Query id:[1002007457093288810]
QE version: 2.0
Query Queue: init_warehouse.default_queue
======================cost======================
Total cost:[150] ms
Fast statistics cost:[0] ms
Optimizer cost:[73] ms
Build execution plan cost:[10] ms
Init execution plan cost:[9] ms
Start query cost:[13] ms
- Queue cost: [0] ms
- Wait schema cost:[0] ms
- Lock query cost:[0] ms
- Create dataset reader cost:[0] ms
- Create split reader cost:[3] ms
Get result cost:[45] ms
- Get the first block cost:[1] ms
====================resource====================
Memory: total 7 MB. Worker stats: max 3 MB, avg 3 MB, min 3 MB, max memory worker id: 1889346452478863373.
CPU time: total 96 ms.

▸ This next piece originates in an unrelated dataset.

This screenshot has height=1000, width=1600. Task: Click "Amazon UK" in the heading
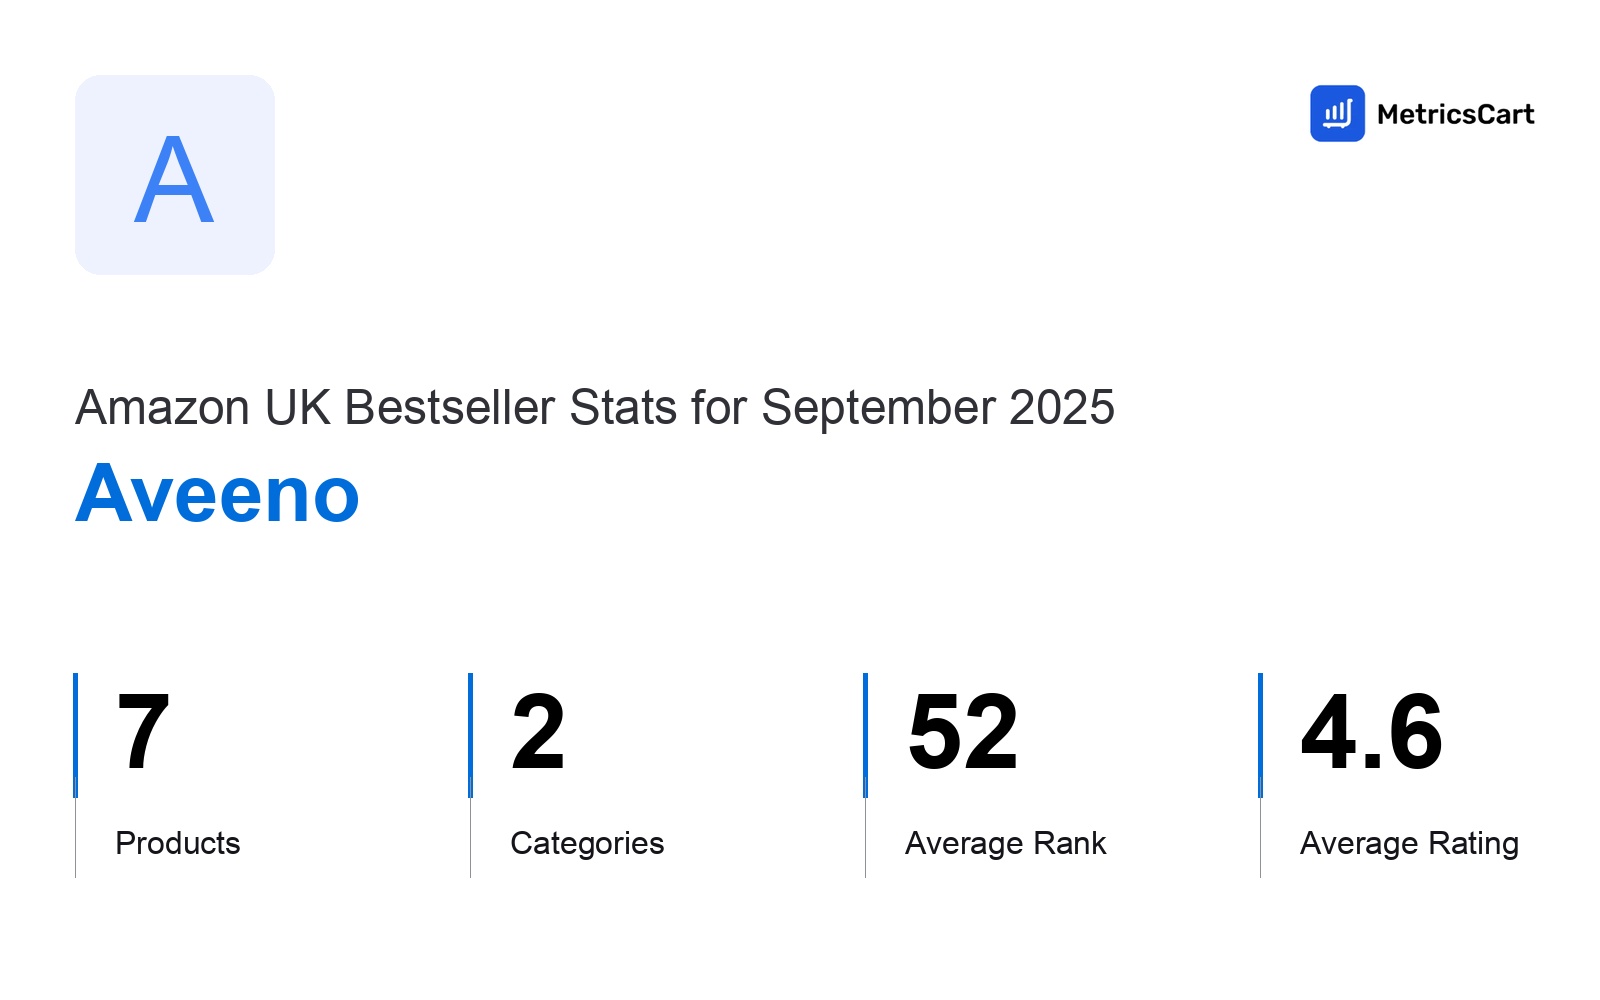point(204,408)
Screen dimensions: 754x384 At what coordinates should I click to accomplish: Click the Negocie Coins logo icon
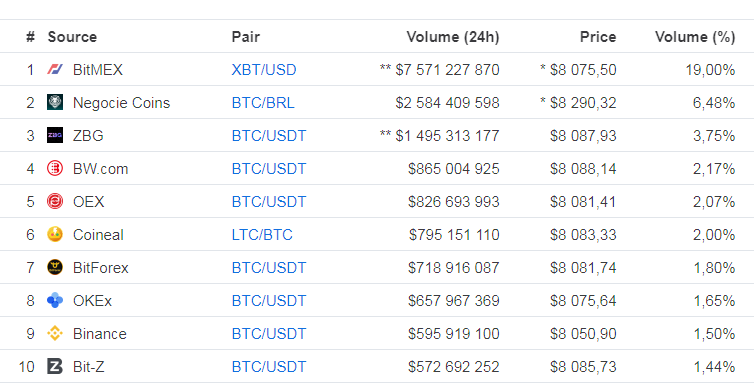click(55, 102)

Worker stats: max 82 ms, avg 48 ms, min 14 ms, max CPU time worker id: 1889346412692090879.
DAG CPU time stats: max 77 ms, avg 38 ms, min 0 ms, cnt 2, max CPU time dag id: 1.
Fragment CPU time stats: max 66 ms, avg 25 ms, min 0 ms, cnt 3, max CPU time fragment id: 2.
Ec wait time: total 139 ms. Worker stats: max 79 ms, max(max) 2 ms, avg 69 ms, min 60 ms, max ec wait time worker id: 1889346452478863373, max(max) ec wait time worker id: 1889346412692090879.
Physical read bytes: total 1 MB. Worker stats: max 1 MB, avg 0 MB, min 0 MB, max physical read bytes worker id: 1889346412692090879.
Read bytes: total 7 MB. Worker stats: max 7 MB, avg 3 MB, min 0 MB, max read bytes worker id: 1889346412692090879.
DAG instance count: total 3. Worker stats: max 2, avg 1, min 1, max DAG instance count worker id: 1889346452478863373.
Fragment instance count: total 257. Worker stats: max 129, avg 128, min 128, max fragment instance count worker id: 1889346452478863373.
Meta mirror table count: use 1 miss 0.
Data mirror file count: use 12 miss 0.

An image hit is indicated by the last two metrics in the returned result: use and count.

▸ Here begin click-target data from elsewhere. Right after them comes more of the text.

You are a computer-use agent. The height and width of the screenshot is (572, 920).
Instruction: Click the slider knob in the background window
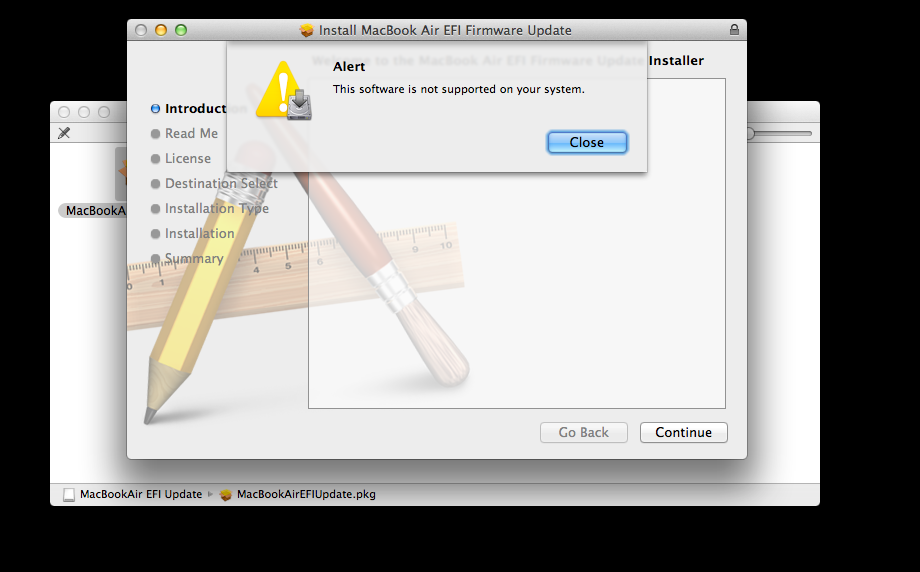[x=750, y=134]
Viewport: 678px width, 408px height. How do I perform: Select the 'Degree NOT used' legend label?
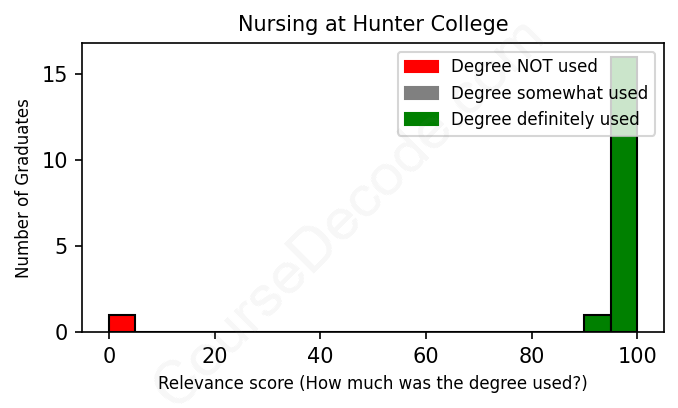point(524,67)
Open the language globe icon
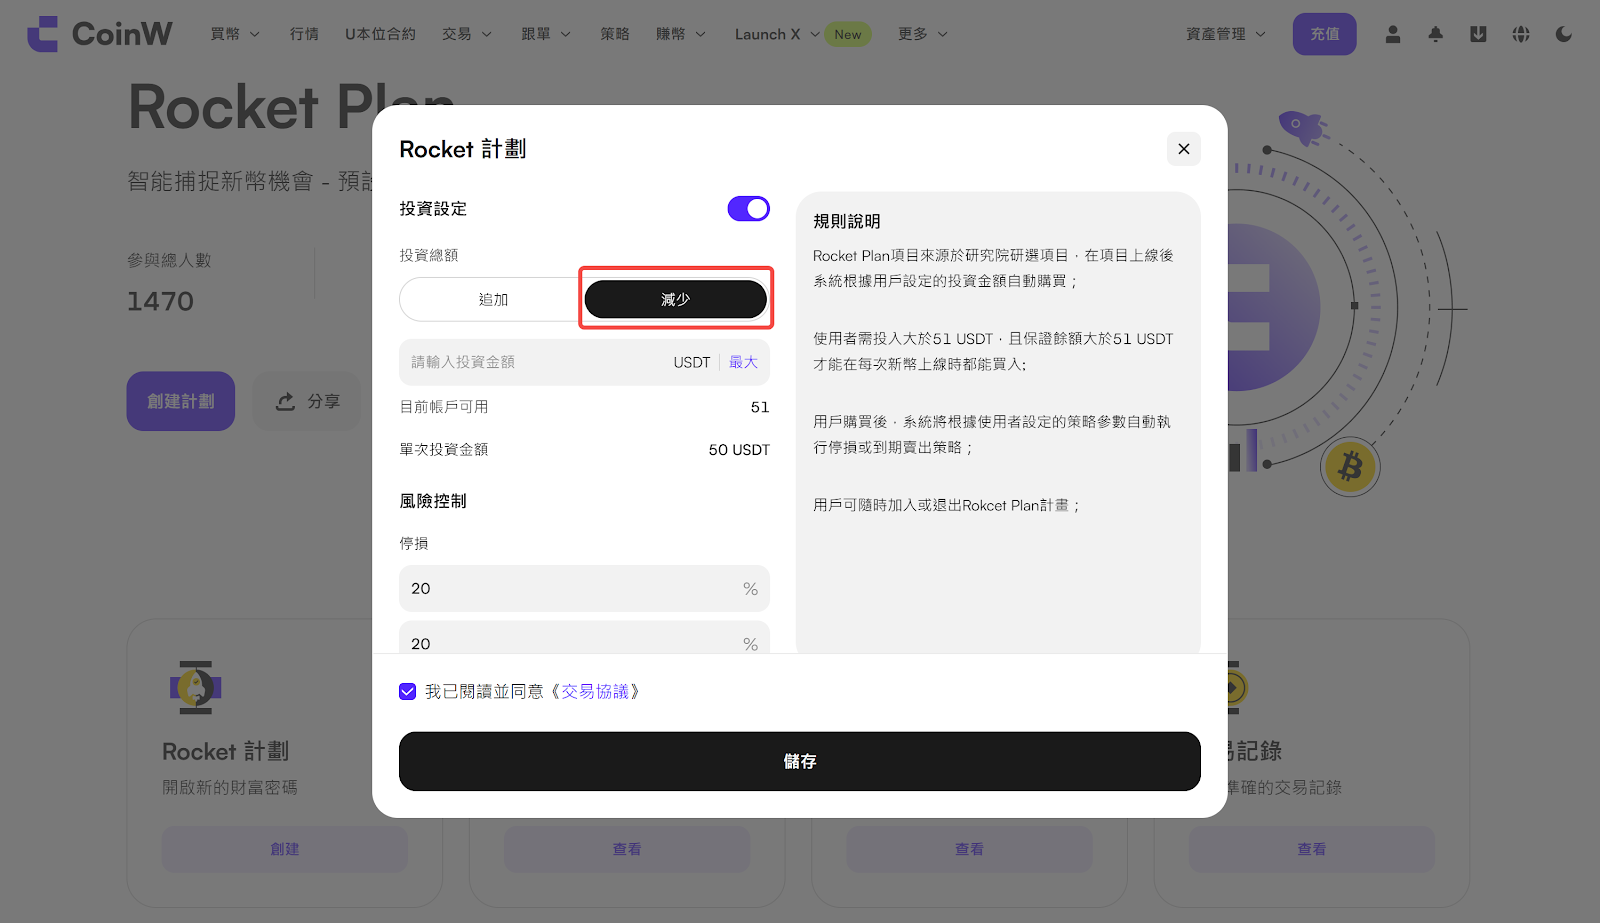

Disable table mirroring for an external table

After you disable mirroring, the system stops synchronizing data to Hologres. Queries on the external table directly access the data lake data. The internally mirrored data files are asynchronously deleted after 30 minutes.

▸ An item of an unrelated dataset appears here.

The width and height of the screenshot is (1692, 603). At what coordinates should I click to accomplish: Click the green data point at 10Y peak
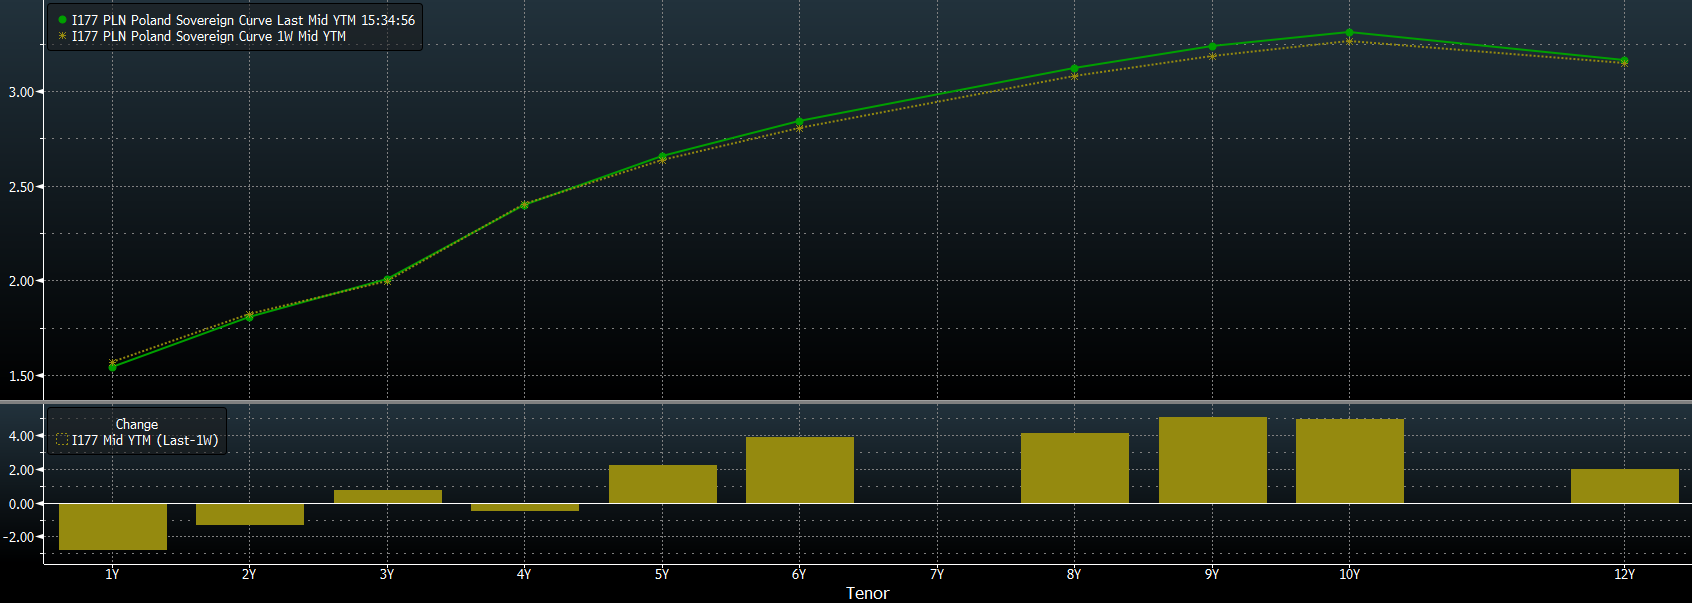coord(1349,33)
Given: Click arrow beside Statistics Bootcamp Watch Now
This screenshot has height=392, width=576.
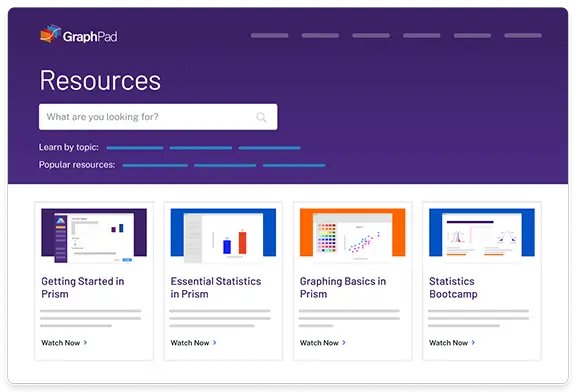Looking at the screenshot, I should tap(473, 342).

ALTER EXTERNAL TABLE <holo_ext_db.ext_schema.ext_table> SET(
  data_mirroring_speed_up_enable = 'off'
  );

View the mirror configuration

Run the following SQL statement to view which tables have data mirroring enabled. SELECT * FROM hologres.hg_datalake_get_mirror_config();

SELECT * FROM hologres.hg_datalake_get_mirror_config();

View the mirror progress

Run the following SQL statement to view the progress of the mirroring process.

SELECT * 
FROM hologres.hg_user_datalake_mirror_cron_tasks 
WHERE command::jsonb->>'external_db_name'='external_database_name'
ORDER BY start_time DESC;

In the statement, external_database_name is the name of the External Database.